[Records contained in a dataset]
╔══
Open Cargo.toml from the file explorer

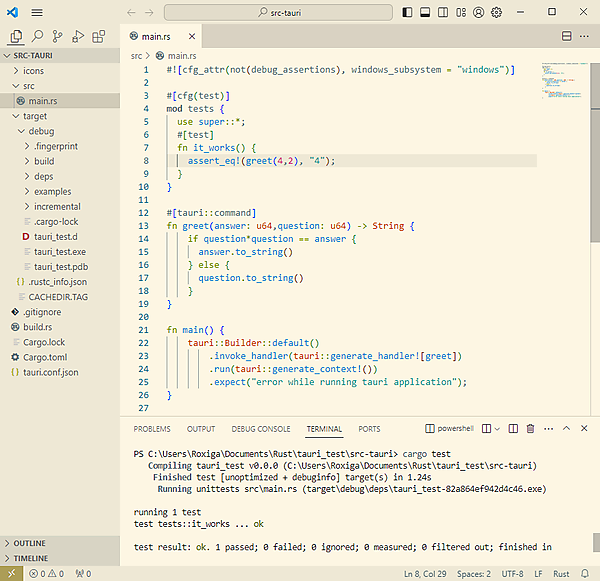click(x=45, y=357)
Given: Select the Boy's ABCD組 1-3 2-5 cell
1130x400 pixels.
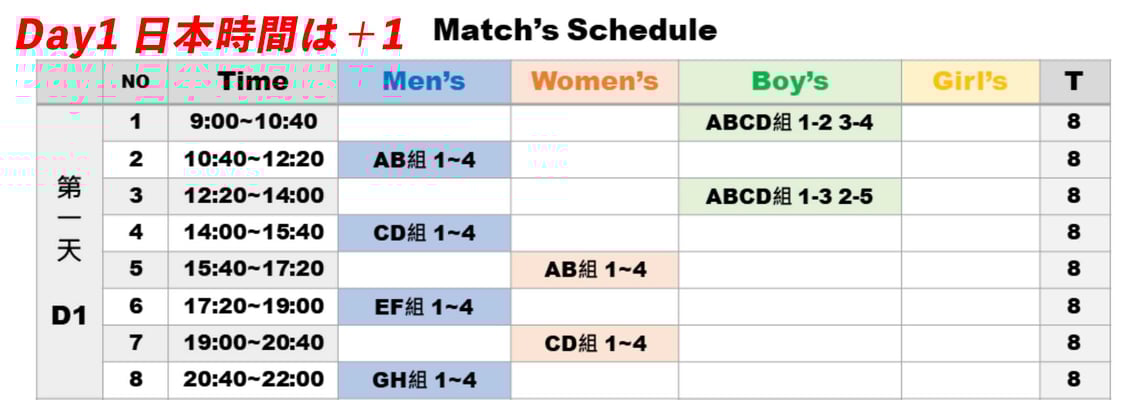Looking at the screenshot, I should click(789, 197).
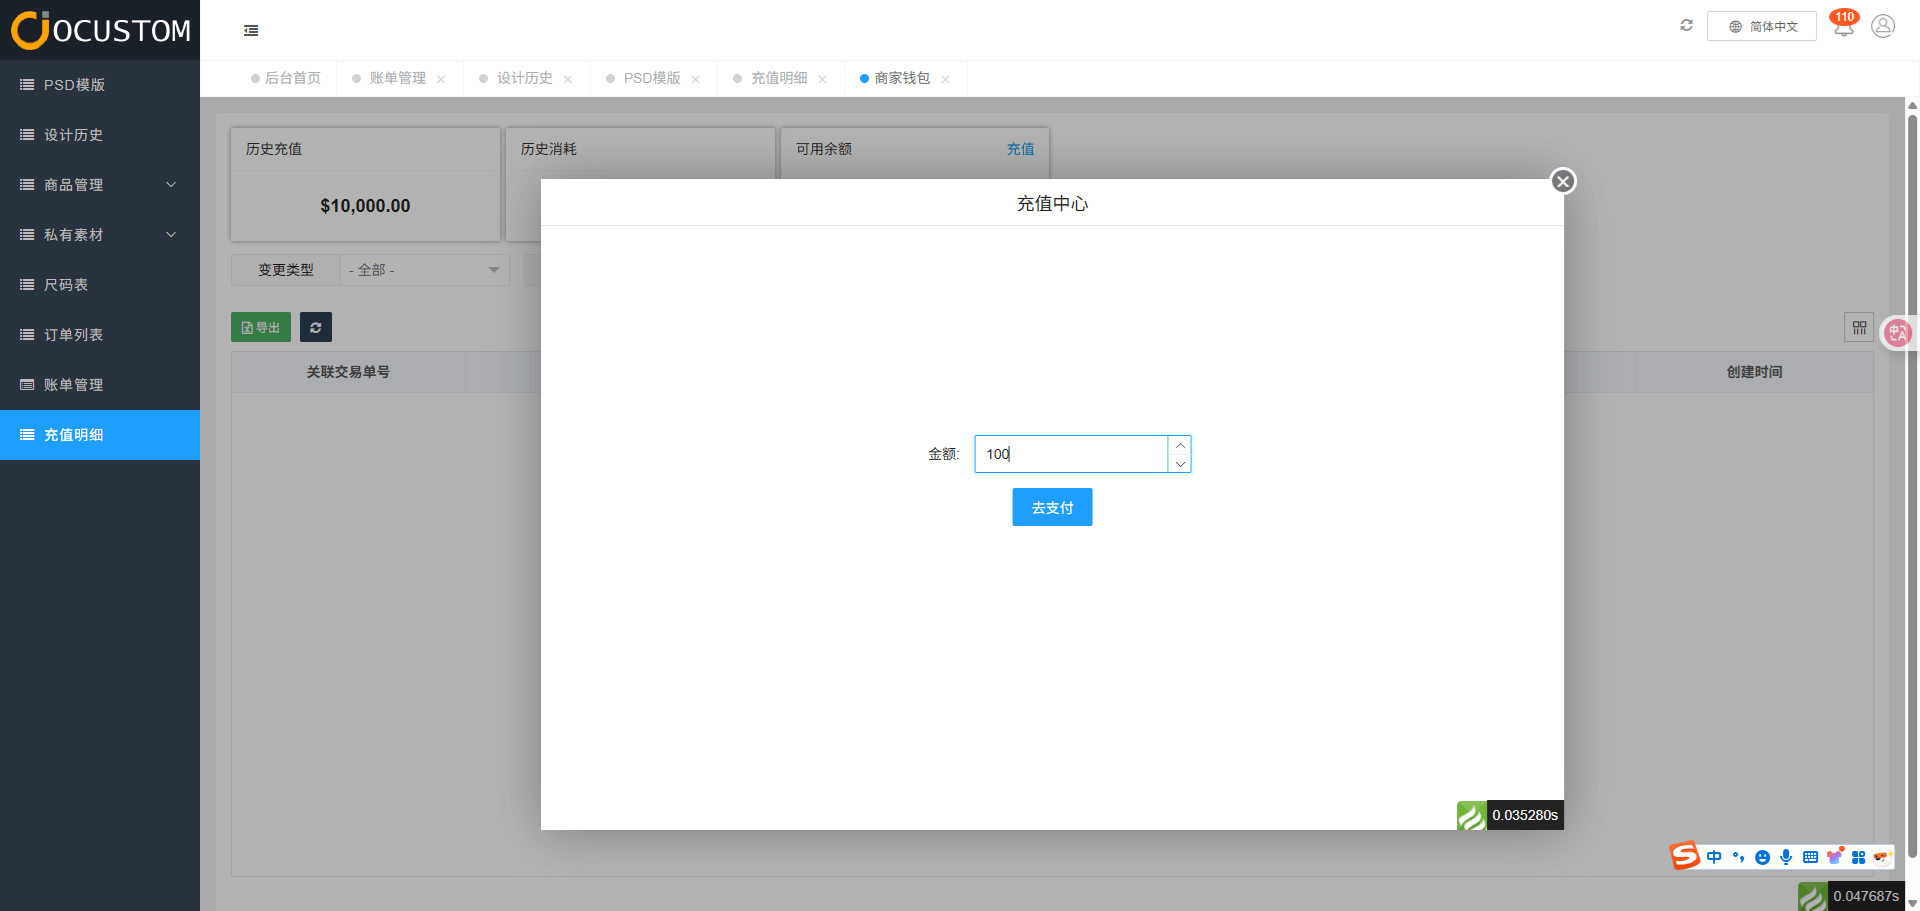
╚══
The records above must be repeated exactly, minus their pictures.

Solution to this task ::
Open Cargo.toml from the file explorer

click(x=45, y=357)
Given: Select the Boy's ABCD組 1-3 2-5 cell
1130x400 pixels.
Looking at the screenshot, I should click(789, 197).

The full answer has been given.